Les Européens n'ont pas tout à fait les même pilier, portant leurs ambitions moins loin que les USA, donc se reposant plus sur:
-L'Algérie
-La Tunisie
-L'Egypte (via l'influence des USA)
-La Turquie
Mais c'est le même principe: assurer le calme de la région et des régime amis pour sécuriser des flux et garantir une influence sur ces flux contre l'influence d'autre puissance.
Pour les américains, c'est l'influence de l'Iran qui est contrée et indirectement, de la Chine et de la Russie qui le soutiennent.
Pour les Européens, c'est l'influence des Islamistes qu'ils ne veulent pas voir débarquer en Europe et menacer la stabilité de la frontière sud, mais aussi, dans une moindre mesure, de l'Iran aussi, qui était au coeur du grand jeu de l'asie centrale, jusqu'à il y a peu.
Les révoltes arabes ont, en quelque sorte, consacrées une situation qui était déjà discernable: le délitement progressif de cet ordre et notamment de l'ordre américain (les Européens ayant moins investie en diplomatie d'influence et ayant des liens de plus longues dates, ont "moins perdu" au final, même s'ils sont les premiers touchés actuellement.)

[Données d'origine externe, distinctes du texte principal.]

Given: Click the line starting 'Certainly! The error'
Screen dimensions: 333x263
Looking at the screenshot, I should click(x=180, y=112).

En clair, depuis quelques années les alliées stratégiques servant de piliers commence à être une source d'ennuis de plus en plus forte, au point de réduire leur bénéfice stratégique. Sans parler du fait que les intérêts vitaux des 2 ensembles régionaux que sont les pays Européens et les USA ont changé (le centre de gravité des USA se détournant de l'atlantique nord pour se tourner d'avantage vers le pacifique et l'atlantique sud, les Européens étant moins préoccupé par le sud que par l'Est et l'espace russe et caucasien depuis un moment.)
C'est d'abord Israël qui a commencé à être un boulet à mesure que sa politique très agressive a été de plus en plus mal perçue par le reste du monde et à développer un fort sentiment anti-occidental dans la région, au point que l'influence des pays arabe sur leur pair se mesure quasiment en degré d'opposition à Israël.

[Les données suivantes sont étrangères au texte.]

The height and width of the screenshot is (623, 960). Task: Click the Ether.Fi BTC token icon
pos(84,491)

La Turquie a par exemple gagné son influence récente en cessant une partie de ses partenariats stratégiques avec Israël et notamment avec l'affaire de la flotille humanitaire qui a été autorisé par la Turquie et dont un bateau battait pavillon Turque.
A l'inverse, l'Arabie Saoudite et l'Egypte, laxiste vis à vis d'Israël aux yeux des musulmans de la région, ont beaucoup perdu en influence et en rayonnement, d'autant plus l'Arabie Saoudite qui est un royaume musulman et se revendiquait de l'Islam politique.

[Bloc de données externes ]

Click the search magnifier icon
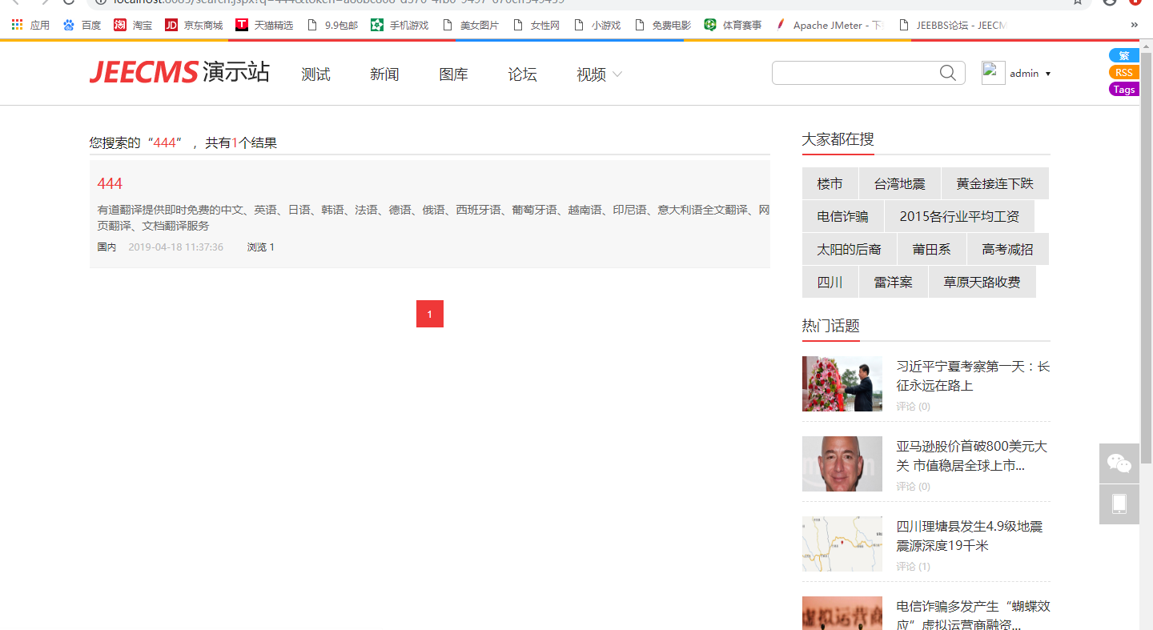The width and height of the screenshot is (1153, 630). (x=948, y=74)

Ensuite, ça a été la Turquie. Les démêlés avec l'Union Européenne qui freine son adhésion et son développement économique l'ayant amené à revoir sa vision stratégique pour reprendre son rôle de pont entre l'orient et l'occident, en redevenant le leader régional du moyen-orient et donc l'interlocuteur privilégié de l'Europe pour le dialogue dans la région, rôle que l'empire Ottoman occupait déjà.
Ce changement de cap à imposer un rapprochement avec le monde musulman et fatalement de cesser d'être l'arrière cour du monde occidental pour devenir l'avant garde du moyen-orient. De fait la Turquie c'est posé en médiateur avec l'Iran, contre l'avis des occidentaux, et à clairement montrer son détachement progressif de l'orbite de l'OTAN.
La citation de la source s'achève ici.